*** Opening of Exercise input ***

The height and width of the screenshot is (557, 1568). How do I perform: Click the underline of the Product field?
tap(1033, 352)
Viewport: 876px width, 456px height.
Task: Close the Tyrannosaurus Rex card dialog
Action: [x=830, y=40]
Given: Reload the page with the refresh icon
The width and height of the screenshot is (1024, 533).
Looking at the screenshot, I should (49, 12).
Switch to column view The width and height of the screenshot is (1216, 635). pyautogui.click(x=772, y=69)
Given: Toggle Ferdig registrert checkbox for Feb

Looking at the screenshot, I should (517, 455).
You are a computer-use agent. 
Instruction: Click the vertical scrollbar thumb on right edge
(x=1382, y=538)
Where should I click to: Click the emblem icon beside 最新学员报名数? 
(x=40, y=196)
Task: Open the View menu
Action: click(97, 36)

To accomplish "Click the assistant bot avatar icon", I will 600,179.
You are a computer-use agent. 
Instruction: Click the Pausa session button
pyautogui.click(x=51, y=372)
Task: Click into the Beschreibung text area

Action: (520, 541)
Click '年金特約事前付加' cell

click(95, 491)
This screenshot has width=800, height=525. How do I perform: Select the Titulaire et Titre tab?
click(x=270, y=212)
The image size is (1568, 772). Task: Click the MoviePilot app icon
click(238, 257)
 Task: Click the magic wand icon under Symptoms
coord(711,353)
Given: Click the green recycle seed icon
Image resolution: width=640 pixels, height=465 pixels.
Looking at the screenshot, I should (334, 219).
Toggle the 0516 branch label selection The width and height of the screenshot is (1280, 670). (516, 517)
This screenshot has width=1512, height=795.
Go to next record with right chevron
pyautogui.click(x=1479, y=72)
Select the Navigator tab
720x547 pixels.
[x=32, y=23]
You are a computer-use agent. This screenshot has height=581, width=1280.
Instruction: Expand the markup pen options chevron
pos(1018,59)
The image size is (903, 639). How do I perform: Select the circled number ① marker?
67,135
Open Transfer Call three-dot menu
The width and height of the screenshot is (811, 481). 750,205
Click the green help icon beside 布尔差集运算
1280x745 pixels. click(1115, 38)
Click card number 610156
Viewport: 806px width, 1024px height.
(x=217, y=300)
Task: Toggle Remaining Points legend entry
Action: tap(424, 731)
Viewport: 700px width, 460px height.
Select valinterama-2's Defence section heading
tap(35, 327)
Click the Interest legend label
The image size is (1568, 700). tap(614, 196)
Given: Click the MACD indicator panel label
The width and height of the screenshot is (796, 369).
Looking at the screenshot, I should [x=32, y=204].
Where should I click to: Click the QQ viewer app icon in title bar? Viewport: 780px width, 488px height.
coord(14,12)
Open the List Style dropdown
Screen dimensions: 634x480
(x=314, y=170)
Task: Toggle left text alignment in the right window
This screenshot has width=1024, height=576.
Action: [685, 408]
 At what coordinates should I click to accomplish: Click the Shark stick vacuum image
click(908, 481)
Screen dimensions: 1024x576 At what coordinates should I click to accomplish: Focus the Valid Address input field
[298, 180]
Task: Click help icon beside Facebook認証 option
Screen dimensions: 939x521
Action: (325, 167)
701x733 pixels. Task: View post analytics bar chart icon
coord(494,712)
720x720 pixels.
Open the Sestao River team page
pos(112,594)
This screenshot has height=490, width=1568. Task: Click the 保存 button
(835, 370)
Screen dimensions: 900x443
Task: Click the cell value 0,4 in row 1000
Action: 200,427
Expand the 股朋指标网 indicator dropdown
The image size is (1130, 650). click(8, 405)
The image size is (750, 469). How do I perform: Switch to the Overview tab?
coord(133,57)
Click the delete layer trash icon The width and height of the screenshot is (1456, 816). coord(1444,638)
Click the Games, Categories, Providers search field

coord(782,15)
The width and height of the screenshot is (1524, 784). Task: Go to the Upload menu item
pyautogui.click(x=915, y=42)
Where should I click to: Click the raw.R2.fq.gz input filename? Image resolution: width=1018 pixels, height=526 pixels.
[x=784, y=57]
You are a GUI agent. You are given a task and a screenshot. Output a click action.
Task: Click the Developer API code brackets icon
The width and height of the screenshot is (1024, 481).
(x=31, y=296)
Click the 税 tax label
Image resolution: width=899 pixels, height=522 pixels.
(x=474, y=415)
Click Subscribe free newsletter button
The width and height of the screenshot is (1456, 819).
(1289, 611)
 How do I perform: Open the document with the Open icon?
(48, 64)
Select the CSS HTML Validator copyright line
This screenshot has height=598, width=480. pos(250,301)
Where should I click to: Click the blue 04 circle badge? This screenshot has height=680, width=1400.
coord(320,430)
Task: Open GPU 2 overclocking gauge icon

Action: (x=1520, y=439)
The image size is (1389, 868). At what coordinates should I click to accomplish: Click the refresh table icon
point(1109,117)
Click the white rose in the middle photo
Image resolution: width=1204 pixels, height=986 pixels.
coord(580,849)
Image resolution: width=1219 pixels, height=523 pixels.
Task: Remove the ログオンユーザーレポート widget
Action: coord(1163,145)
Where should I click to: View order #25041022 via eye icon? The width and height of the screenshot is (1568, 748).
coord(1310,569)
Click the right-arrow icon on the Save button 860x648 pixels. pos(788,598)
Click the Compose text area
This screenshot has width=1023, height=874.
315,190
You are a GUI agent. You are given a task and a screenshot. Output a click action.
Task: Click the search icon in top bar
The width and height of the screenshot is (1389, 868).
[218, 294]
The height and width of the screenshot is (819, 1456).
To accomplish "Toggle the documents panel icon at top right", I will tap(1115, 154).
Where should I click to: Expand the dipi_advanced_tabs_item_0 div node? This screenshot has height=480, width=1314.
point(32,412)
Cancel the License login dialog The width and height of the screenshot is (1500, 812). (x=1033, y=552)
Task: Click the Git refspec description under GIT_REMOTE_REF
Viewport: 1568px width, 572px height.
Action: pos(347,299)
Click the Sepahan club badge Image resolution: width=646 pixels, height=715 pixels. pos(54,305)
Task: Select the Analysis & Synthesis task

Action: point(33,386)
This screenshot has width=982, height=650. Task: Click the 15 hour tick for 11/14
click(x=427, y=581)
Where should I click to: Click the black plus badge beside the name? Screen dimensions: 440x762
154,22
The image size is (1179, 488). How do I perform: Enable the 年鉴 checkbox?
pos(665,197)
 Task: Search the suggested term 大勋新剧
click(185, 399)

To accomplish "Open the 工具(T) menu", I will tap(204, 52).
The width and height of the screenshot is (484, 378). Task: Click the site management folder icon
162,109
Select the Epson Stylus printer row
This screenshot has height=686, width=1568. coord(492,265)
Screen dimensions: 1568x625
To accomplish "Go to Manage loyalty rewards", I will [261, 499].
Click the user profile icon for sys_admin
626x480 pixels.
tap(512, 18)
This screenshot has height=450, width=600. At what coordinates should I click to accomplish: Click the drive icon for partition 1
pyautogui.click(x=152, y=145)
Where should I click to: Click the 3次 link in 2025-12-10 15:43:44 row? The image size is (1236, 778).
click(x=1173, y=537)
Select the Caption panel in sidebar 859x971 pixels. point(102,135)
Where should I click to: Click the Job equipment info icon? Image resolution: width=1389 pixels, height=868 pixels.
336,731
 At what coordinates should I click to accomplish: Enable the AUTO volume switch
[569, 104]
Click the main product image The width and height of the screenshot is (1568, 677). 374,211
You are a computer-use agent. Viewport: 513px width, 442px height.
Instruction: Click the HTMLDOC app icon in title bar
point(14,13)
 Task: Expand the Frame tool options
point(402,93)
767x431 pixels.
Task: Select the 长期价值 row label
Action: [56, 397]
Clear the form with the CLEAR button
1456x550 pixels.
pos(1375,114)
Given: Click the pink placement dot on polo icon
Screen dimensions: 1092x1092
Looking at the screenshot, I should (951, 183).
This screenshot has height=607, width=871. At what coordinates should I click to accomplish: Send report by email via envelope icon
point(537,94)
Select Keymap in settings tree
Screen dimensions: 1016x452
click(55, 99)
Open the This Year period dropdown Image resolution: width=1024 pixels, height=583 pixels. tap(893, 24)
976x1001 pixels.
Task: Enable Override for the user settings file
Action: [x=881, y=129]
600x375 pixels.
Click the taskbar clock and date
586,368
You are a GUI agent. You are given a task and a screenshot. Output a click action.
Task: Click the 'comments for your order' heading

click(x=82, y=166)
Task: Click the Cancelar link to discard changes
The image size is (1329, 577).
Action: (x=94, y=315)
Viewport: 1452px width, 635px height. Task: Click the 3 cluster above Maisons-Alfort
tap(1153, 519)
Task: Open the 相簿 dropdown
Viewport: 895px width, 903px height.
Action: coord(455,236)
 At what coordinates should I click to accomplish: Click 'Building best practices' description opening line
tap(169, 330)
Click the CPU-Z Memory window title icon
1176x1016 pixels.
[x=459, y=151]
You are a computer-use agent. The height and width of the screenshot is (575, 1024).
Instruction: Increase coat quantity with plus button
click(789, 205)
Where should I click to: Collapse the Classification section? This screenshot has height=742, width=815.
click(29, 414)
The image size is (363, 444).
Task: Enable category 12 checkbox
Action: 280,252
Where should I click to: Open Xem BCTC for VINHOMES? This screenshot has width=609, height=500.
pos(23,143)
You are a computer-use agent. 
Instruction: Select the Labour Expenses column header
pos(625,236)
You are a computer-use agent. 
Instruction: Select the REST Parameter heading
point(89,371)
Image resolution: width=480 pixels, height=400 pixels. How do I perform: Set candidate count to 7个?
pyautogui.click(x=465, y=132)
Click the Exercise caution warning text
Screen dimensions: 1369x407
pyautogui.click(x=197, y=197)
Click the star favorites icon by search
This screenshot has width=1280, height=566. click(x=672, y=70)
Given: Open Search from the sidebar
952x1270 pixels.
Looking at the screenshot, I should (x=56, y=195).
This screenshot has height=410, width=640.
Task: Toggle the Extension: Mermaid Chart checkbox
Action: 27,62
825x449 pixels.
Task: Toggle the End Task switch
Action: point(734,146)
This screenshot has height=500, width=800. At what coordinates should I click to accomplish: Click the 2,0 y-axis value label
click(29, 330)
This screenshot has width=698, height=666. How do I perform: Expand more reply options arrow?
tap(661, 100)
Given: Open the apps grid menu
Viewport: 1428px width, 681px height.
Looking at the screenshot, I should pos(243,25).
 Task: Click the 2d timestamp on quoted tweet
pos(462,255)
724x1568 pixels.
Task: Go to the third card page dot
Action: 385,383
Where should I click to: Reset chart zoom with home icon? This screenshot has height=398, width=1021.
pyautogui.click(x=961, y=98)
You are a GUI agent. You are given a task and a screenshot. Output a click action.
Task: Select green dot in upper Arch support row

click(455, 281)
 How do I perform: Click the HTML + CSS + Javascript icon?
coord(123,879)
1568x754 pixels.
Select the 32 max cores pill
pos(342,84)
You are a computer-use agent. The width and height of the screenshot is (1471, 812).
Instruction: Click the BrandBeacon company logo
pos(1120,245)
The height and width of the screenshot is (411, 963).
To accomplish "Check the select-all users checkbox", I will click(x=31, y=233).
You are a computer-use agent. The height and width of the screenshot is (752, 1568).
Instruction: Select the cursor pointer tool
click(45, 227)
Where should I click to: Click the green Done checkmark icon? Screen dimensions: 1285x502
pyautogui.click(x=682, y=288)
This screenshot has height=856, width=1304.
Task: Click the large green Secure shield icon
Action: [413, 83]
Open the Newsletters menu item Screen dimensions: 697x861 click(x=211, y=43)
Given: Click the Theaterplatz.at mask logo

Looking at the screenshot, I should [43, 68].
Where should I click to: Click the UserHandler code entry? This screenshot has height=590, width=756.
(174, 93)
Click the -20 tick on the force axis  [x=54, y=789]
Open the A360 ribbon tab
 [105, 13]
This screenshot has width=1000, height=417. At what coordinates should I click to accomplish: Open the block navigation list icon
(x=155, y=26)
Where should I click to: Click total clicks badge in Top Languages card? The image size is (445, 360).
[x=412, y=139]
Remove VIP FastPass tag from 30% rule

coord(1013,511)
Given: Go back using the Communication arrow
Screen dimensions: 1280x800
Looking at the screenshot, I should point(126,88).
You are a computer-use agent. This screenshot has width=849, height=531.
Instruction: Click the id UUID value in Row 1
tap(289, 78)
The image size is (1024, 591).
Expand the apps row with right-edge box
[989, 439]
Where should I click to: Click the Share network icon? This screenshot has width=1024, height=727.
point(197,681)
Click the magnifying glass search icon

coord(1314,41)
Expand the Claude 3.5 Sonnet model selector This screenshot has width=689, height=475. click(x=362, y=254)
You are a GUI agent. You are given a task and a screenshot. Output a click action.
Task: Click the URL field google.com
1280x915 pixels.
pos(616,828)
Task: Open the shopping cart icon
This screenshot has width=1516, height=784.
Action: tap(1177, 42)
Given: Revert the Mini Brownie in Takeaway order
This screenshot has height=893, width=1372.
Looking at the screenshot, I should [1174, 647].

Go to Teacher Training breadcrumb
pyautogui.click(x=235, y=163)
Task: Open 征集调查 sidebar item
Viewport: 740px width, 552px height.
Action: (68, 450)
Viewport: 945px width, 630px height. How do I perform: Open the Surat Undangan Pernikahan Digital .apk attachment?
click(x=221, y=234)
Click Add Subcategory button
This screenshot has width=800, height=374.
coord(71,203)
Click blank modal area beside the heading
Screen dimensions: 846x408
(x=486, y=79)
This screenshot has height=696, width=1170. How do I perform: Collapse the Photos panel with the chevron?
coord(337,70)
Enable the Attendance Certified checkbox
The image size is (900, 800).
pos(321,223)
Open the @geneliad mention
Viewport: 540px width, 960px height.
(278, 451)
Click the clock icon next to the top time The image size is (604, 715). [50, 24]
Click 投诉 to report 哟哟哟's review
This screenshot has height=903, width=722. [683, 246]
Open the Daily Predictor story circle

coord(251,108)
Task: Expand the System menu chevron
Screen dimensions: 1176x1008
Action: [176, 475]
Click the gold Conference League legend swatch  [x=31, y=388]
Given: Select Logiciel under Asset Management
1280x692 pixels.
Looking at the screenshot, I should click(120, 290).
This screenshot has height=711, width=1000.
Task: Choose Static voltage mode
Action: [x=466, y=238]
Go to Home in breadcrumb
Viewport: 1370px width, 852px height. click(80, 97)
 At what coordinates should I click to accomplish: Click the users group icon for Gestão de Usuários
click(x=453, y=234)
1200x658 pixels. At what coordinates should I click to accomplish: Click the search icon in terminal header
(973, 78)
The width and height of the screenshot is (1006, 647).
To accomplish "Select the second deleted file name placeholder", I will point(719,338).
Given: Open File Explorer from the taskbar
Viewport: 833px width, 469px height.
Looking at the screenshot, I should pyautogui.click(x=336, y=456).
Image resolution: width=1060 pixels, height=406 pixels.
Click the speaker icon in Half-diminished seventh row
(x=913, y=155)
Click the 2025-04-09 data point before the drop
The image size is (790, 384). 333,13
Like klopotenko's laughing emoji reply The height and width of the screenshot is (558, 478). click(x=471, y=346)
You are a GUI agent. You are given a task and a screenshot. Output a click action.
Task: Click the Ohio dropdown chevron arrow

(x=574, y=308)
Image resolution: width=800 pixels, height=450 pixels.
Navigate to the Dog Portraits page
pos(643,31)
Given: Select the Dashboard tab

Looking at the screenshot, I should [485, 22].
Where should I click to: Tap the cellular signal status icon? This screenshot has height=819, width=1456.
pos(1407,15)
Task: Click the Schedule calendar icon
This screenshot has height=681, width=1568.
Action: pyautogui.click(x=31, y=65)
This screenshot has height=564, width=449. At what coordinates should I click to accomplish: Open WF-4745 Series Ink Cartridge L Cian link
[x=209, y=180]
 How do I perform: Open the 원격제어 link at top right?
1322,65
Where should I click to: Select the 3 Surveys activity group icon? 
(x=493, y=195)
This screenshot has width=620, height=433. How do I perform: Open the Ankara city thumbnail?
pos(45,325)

*** Close of Exercise input ***

◆ **Exercise instructions**:
Work out how many lines of the material contain the string "sidebar"; nothing except that figure should be given.

◆ **Result below**:
3